* [GIVEN INSTRUCTION A]:
In the severance agreement excerpt, how many business days after written notice is given does the termination of the Executive's employment take effect?

* [TEXT BLOCK]:
Notwithstanding anything in this Agreement to the contrary, the
Executive shall remain an employee-at-will hereafter. Accordingly, the Executive
may be discharged or may resign for any or no reason, and the rights of the
Executive and the Company upon any such termination of the Executive's
employment shall be as set forth herein.
NOW THEREFORE, the parties hereby agree as follows:
1. Severance.
(a) Severance Events. The Executive shall be entitled to the Severance
Payment set forth in Section 1(c) upon the termination of the Executive's
employment with the Company by either the Executive or the Company in the
following circumstances:
(i) resignation by the Executive for Good Reason; or
(ii) termination of the Executive's employment by the Company
other than for Cause.
The date of the termination of the Executive's employment in such instances
shall be fifteen (15) business days after the date written notice of resignation
is tendered by the Executive to the Company or written notice of termination is
tendered by the Company to the Executive, as applicable. Any such notice shall
specify with reasonable particularity the basis for resignation or termination
hereunder.

* [MATERIAL FOR THE TASK]:
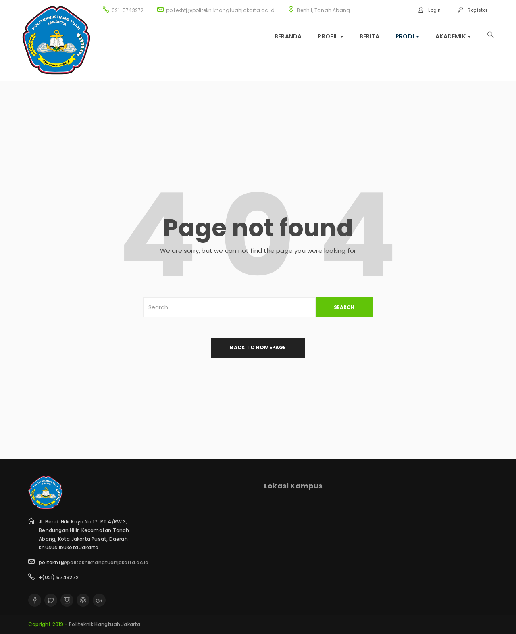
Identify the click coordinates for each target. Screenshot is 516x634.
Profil (330, 36)
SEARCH (344, 307)
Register (472, 10)
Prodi (407, 36)
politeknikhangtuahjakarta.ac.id (107, 562)
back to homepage (258, 347)
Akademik (453, 36)
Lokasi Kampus (293, 486)
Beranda (288, 36)
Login (429, 10)
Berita (369, 36)
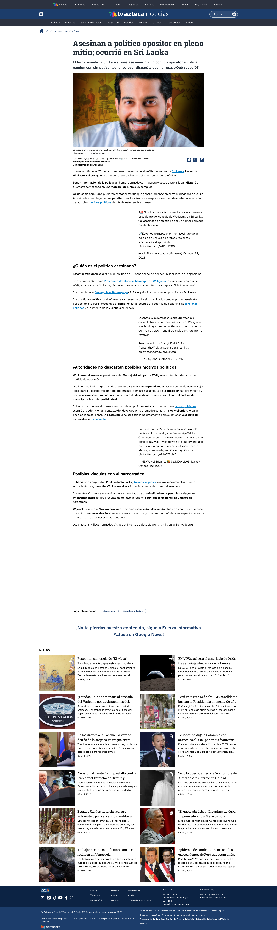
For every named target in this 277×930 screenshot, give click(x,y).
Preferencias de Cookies (172, 910)
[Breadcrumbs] (42, 31)
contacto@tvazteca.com (212, 894)
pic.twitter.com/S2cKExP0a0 (157, 351)
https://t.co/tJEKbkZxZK (168, 343)
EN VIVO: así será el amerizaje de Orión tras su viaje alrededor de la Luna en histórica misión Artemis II (207, 660)
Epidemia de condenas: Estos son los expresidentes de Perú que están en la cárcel (206, 852)
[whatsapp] (71, 898)
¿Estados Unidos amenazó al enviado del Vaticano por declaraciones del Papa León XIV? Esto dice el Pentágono (106, 699)
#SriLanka (180, 347)
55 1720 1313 (206, 897)
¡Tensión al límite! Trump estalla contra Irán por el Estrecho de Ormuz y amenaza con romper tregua (106, 775)
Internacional (109, 611)
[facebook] (66, 898)
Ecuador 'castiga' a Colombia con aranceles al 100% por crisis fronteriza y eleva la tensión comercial (207, 737)
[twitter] (43, 898)
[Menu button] (53, 14)
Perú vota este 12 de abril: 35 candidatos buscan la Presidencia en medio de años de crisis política (208, 699)
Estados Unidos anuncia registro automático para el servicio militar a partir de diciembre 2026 (104, 813)
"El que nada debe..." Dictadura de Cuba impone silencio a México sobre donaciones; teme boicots (207, 813)
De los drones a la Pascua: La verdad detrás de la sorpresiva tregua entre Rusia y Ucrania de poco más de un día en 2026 (106, 737)
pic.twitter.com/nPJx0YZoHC (157, 454)
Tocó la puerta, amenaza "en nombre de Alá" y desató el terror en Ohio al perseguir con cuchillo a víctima (207, 775)
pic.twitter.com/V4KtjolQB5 (156, 246)
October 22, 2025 (171, 359)
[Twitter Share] (195, 160)
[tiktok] (54, 898)
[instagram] (48, 898)
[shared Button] (202, 160)
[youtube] (60, 898)
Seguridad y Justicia (133, 611)
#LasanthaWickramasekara (155, 347)
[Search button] (234, 14)
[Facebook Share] (189, 160)
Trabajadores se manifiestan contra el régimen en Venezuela (105, 852)
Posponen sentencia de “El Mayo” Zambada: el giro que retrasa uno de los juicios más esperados (106, 660)
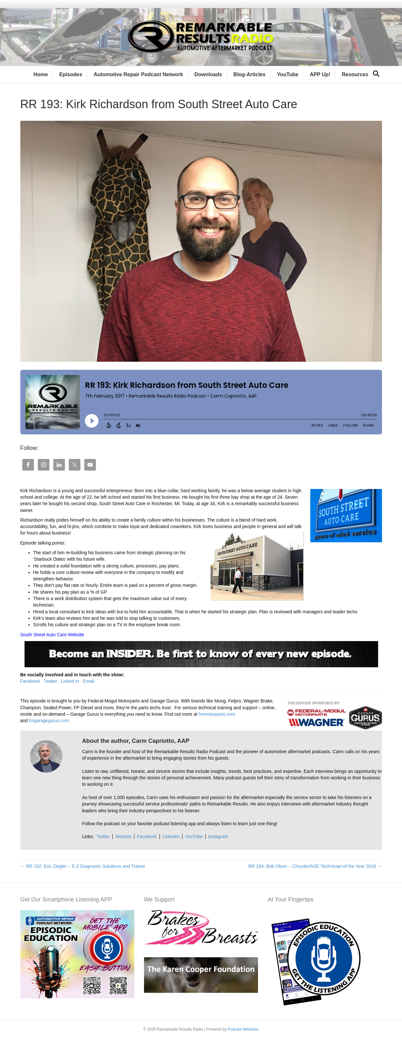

* [GIVEN INSTRUCTION B]:
Rewrite the entries from the line containing "[tiktok] (54, 898)" down through the end of the entries, replacing "Venezuela" with "Cuba" and keeping everything else the same. Leave the pictures out.

* [WRITTEN REPLY A]:
Fifteen (15) business days after the date written notice of resignation or termination is tendered.

* [WRITTEN REPLY B]:
[tiktok] (54, 898)
[instagram] (48, 898)
[shared Button] (202, 160)
[youtube] (60, 898)
Seguridad y Justicia (133, 611)
#LasanthaWickramasekara (155, 347)
[Search button] (234, 14)
[Facebook Share] (189, 160)
Trabajadores se manifiestan contra el régimen en Cuba (105, 852)
Posponen sentencia de “El Mayo” Zambada: el giro que retrasa uno de los juicios más esperados (106, 660)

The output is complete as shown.